• **YOUR TASK**
Put each line of the rows below into a JSON list of strings, one string per line, and leave out any blank lines.

• **RAW RECORDS**
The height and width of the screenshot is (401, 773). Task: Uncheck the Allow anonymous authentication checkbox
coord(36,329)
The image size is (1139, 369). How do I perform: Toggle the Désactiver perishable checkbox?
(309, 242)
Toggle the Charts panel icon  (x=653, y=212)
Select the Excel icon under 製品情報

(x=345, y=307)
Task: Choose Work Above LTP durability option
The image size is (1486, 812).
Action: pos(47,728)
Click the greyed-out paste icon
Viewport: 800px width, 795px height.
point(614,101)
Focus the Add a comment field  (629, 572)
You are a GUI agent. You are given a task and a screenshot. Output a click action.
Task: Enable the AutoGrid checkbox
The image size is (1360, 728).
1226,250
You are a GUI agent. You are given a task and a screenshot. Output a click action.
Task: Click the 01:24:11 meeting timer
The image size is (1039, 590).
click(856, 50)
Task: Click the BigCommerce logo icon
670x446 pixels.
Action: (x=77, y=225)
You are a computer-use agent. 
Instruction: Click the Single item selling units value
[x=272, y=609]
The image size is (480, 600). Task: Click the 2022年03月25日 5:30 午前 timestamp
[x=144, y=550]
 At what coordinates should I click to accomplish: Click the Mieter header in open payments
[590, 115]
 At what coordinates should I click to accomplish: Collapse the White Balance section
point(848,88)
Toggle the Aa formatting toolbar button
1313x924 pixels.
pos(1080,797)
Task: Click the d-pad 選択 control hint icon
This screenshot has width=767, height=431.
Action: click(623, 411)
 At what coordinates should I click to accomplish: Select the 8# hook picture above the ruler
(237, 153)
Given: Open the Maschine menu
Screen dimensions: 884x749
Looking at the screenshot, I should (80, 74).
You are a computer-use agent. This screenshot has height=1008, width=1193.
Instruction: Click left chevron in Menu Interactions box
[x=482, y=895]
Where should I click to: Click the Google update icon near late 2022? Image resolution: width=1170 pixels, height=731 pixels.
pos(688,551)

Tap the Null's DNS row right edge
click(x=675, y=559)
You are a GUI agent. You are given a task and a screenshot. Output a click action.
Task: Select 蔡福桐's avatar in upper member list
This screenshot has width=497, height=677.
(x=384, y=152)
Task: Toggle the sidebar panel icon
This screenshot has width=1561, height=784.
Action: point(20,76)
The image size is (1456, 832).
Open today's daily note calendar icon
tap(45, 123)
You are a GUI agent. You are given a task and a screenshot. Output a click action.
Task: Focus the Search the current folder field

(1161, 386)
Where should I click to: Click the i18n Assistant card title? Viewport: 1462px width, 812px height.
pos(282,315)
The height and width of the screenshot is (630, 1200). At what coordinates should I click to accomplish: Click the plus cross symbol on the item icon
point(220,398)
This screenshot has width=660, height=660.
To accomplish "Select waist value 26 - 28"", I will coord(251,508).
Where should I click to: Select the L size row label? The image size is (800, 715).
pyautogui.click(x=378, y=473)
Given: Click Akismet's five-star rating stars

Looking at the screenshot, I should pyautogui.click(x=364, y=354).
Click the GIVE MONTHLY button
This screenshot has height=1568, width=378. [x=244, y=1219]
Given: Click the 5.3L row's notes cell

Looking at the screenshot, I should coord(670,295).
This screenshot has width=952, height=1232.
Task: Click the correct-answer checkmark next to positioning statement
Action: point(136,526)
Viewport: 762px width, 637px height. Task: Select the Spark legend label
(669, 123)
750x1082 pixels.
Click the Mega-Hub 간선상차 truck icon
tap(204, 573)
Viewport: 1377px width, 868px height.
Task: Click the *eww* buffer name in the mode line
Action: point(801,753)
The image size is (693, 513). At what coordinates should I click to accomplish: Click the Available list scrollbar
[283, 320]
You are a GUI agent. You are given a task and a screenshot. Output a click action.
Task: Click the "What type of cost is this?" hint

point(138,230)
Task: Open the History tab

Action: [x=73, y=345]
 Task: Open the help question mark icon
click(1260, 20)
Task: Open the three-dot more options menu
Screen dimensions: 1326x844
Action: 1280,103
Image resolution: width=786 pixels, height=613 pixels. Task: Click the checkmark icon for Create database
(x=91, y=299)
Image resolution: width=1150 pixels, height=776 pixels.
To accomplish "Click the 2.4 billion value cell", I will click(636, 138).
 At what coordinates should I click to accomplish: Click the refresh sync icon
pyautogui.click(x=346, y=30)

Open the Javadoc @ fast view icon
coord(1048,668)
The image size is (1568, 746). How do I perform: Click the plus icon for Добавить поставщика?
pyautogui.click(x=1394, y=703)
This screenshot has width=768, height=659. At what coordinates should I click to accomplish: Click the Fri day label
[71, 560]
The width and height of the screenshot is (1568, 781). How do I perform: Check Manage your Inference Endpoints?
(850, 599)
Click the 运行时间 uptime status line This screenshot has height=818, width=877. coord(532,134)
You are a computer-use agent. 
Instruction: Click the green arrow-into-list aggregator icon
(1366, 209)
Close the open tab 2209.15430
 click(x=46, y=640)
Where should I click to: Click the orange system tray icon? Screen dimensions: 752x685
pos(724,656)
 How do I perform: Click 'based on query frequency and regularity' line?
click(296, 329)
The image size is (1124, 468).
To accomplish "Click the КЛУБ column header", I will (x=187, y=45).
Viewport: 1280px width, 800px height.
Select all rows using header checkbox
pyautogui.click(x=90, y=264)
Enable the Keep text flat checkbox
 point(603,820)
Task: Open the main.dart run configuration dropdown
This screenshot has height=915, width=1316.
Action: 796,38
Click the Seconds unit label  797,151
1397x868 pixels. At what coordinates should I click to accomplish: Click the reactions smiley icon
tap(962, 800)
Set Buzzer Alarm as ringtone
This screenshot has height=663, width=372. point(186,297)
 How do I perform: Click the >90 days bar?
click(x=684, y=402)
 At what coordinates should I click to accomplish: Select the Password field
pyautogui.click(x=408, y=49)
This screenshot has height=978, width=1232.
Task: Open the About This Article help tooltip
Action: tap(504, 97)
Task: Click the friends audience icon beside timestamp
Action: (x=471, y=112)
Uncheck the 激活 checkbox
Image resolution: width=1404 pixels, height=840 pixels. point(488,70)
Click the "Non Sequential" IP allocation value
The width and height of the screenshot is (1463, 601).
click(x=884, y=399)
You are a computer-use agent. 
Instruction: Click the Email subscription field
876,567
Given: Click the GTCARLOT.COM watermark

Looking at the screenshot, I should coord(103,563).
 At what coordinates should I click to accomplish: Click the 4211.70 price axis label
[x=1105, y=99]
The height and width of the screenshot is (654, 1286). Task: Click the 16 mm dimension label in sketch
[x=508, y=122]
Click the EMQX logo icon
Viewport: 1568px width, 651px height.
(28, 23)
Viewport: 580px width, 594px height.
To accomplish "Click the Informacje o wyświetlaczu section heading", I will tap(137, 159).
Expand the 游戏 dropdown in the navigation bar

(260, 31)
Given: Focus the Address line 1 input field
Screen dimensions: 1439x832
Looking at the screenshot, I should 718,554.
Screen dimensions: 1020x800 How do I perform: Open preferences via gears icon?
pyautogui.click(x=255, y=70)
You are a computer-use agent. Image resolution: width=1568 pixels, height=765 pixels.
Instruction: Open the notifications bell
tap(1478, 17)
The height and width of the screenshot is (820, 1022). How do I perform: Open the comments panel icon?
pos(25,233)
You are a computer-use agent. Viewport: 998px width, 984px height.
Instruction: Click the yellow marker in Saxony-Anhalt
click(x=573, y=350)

• **EXERCISE OUTPUT**
[
  "The height and width of the screenshot is (401, 773). Task: Uncheck the Allow anonymous authentication checkbox",
  "coord(36,329)",
  "The image size is (1139, 369). How do I perform: Toggle the Désactiver perishable checkbox?",
  "(309, 242)",
  "Toggle the Charts panel icon  (x=653, y=212)",
  "Select the Excel icon under 製品情報",
  "(x=345, y=307)",
  "Task: Choose Work Above LTP durability option",
  "The image size is (1486, 812).",
  "Action: pos(47,728)",
  "Click the greyed-out paste icon",
  "Viewport: 800px width, 795px height.",
  "point(614,101)",
  "Focus the Add a comment field  (629, 572)",
  "You are a GUI agent. You are given a task and a screenshot. Output a click action.",
  "Task: Enable the AutoGrid checkbox",
  "The image size is (1360, 728).",
  "1226,250",
  "You are a GUI agent. You are given a task and a screenshot. Output a click action.",
  "Task: Click the 01:24:11 meeting timer",
  "The image size is (1039, 590).",
  "click(856, 50)",
  "Task: Click the BigCommerce logo icon",
  "670x446 pixels.",
  "Action: (x=77, y=225)",
  "You are a computer-use agent. ",
  "Instruction: Click the Single item selling units value",
  "[x=272, y=609]",
  "The image size is (480, 600). Task: Click the 2022年03月25日 5:30 午前 timestamp",
  "[x=144, y=550]",
  " At what coordinates should I click to accomplish: Click the Mieter header in open payments",
  "[590, 115]",
  " At what coordinates should I click to accomplish: Collapse the White Balance section",
  "point(848,88)",
  "Toggle the Aa formatting toolbar button",
  "1313x924 pixels.",
  "pos(1080,797)",
  "Task: Click the d-pad 選択 control hint icon",
  "This screenshot has width=767, height=431.",
  "Action: click(623, 411)",
  " At what coordinates should I click to accomplish: Select the 8# hook picture above the ruler",
  "(237, 153)",
  "Given: Open the Maschine menu",
  "Screen dimensions: 884x749",
  "Looking at the screenshot, I should (80, 74).",
  "You are a computer-use agent. This screenshot has height=1008, width=1193.",
  "Instruction: Click left chevron in Menu Interactions box",
  "[x=482, y=895]",
  "Where should I click to: Click the Google update icon near late 2022? Image resolution: width=1170 pixels, height=731 pixels.",
  "pos(688,551)",
  "Tap the Null's DNS row right edge",
  "click(x=675, y=559)",
  "You are a GUI agent. You are given a task and a screenshot. Output a click action.",
  "Task: Select 蔡福桐's avatar in upper member list",
  "This screenshot has width=497, height=677.",
  "(x=384, y=152)",
  "Task: Toggle the sidebar panel icon",
  "This screenshot has width=1561, height=784.",
  "Action: point(20,76)",
  "The image size is (1456, 832).",
  "Open today's daily note calendar icon",
  "tap(45, 123)",
  "You are a GUI agent. You are given a task and a screenshot. Output a click action.",
  "Task: Focus the Search the current folder field",
  "(1161, 386)",
  "Where should I click to: Click the i18n Assistant card title? Viewport: 1462px width, 812px height.",
  "pos(282,315)",
  "The height and width of the screenshot is (630, 1200). At what coordinates should I click to accomplish: Click the plus cross symbol on the item icon",
  "point(220,398)",
  "This screenshot has width=660, height=660.",
  "To accomplish \"Select waist value 26 - 28\"\", I will coord(251,508).",
  "Where should I click to: Select the L size row label? The image size is (800, 715).",
  "pyautogui.click(x=378, y=473)",
  "Given: Click Akismet's five-star rating stars",
  "Looking at the screenshot, I should pyautogui.click(x=364, y=354).",
  "Click the GIVE MONTHLY button",
  "This screenshot has height=1568, width=378. [x=244, y=1219]",
  "Given: Click the 5.3L row's notes cell",
  "Looking at the screenshot, I should coord(670,295).",
  "This screenshot has width=952, height=1232.",
  "Task: Click the correct-answer checkmark next to positioning statement",
  "Action: point(136,526)",
  "Viewport: 762px width, 637px height. Task: Select the Spark legend label",
  "(669, 123)",
  "750x1082 pixels.",
  "Click the Mega-Hub 간선상차 truck icon",
  "tap(204, 573)",
  "Viewport: 1377px width, 868px height.",
  "Task: Click the *eww* buffer name in the mode line",
  "Action: point(801,753)",
  "The image size is (693, 513). At what coordinates should I click to accomplish: Click the Available list scrollbar",
  "[283, 320]",
  "You are a GUI agent. You are given a task and a screenshot. Output a click action.",
  "Task: Click the \"What type of cost is this?\" hint",
  "point(138,230)",
  "Task: Open the History tab",
  "Action: [x=73, y=345]",
  " Task: Open the help question mark icon",
  "click(1260, 20)",
  "Task: Open the three-dot more options menu",
  "Screen dimensions: 1326x844",
  "Action: 1280,103",
  "Image resolution: width=786 pixels, height=613 pixels. Task: Click the checkmark icon for Create database",
  "(x=91, y=299)",
  "Image resolution: width=1150 pixels, height=776 pixels.",
  "To accomplish \"Click the 2.4 billion value cell\", I will click(636, 138).",
  " At what coordinates should I click to accomplish: Click the refresh sync icon",
  "pyautogui.click(x=346, y=30)",
  "Open the Javadoc @ fast view icon",
  "coord(1048,668)",
  "The image size is (1568, 746). How do I perform: Click the plus icon for Добавить поставщика?",
  "pyautogui.click(x=1394, y=703)",
  "This screenshot has width=768, height=659. At what coordinates should I click to accomplish: Click the Fri day label",
  "[71, 560]",
  "The width and height of the screenshot is (1568, 781). How do I perform: Check Manage your Inference Endpoints?",
  "(850, 599)",
  "Click the 运行时间 uptime status line This screenshot has height=818, width=877. coord(532,134)",
  "You are a computer-use agent. ",
  "Instruction: Click the green arrow-into-list aggregator icon",
  "(1366, 209)",
  "Close the open tab 2209.15430",
  " click(x=46, y=640)",
  "Where should I click to: Click the orange system tray icon? Screen dimensions: 752x685",
  "pos(724,656)",
  " How do I perform: Click 'based on query frequency and regularity' line?",
  "click(296, 329)",
  "The image size is (1124, 468).",
  "To accomplish \"Click the КЛУБ column header\", I will (x=187, y=45).",
  "Viewport: 1280px width, 800px height.",
  "Select all rows using header checkbox",
  "pyautogui.click(x=90, y=264)",
  "Enable the Keep text flat checkbox",
  " point(603,820)",
  "Task: Open the main.dart run configuration dropdown",
  "This screenshot has height=915, width=1316.",
  "Action: 796,38",
  "Click the Seconds unit label  797,151",
  "1397x868 pixels. At what coordinates should I click to accomplish: Click the reactions smiley icon",
  "tap(962, 800)",
  "Set Buzzer Alarm as ringtone",
  "This screenshot has height=663, width=372. point(186,297)",
  " How do I perform: Click the >90 days bar?",
  "click(x=684, y=402)",
  " At what coordinates should I click to accomplish: Select the Password field",
  "pyautogui.click(x=408, y=49)",
  "This screenshot has height=978, width=1232.",
  "Task: Open the About This Article help tooltip",
  "Action: tap(504, 97)",
  "Task: Click the friends audience icon beside timestamp",
  "Action: (x=471, y=112)",
  "Uncheck the 激活 checkbox",
  "Image resolution: width=1404 pixels, height=840 pixels. point(488,70)",
  "Click the \"Non Sequential\" IP allocation value",
  "The width and height of the screenshot is (1463, 601).",
  "click(x=884, y=399)",
  "You are a computer-use agent. ",
  "Instruction: Click the Email subscription field",
  "876,567",
  "Given: Click the GTCARLOT.COM watermark",
  "Looking at the screenshot, I should coord(103,563).",
  " At what coordinates should I click to accomplish: Click the 4211.70 price axis label",
  "[x=1105, y=99]",
  "The height and width of the screenshot is (654, 1286). Task: Click the 16 mm dimension label in sketch",
  "[x=508, y=122]",
  "Click the EMQX logo icon",
  "Viewport: 1568px width, 651px height.",
  "(28, 23)",
  "Viewport: 580px width, 594px height.",
  "To accomplish \"Click the Informacje o wyświetlaczu section heading\", I will tap(137, 159).",
  "Expand the 游戏 dropdown in the navigation bar",
  "(260, 31)",
  "Given: Focus the Address line 1 input field",
  "Screen dimensions: 1439x832",
  "Looking at the screenshot, I should 718,554.",
  "Screen dimensions: 1020x800 How do I perform: Open preferences via gears icon?",
  "pyautogui.click(x=255, y=70)",
  "You are a computer-use agent. Image resolution: width=1568 pixels, height=765 pixels.",
  "Instruction: Open the notifications bell",
  "tap(1478, 17)",
  "The height and width of the screenshot is (820, 1022). How do I perform: Open the comments panel icon?",
  "pos(25,233)",
  "You are a computer-use agent. Viewport: 998px width, 984px height.",
  "Instruction: Click the yellow marker in Saxony-Anhalt",
  "click(x=573, y=350)"
]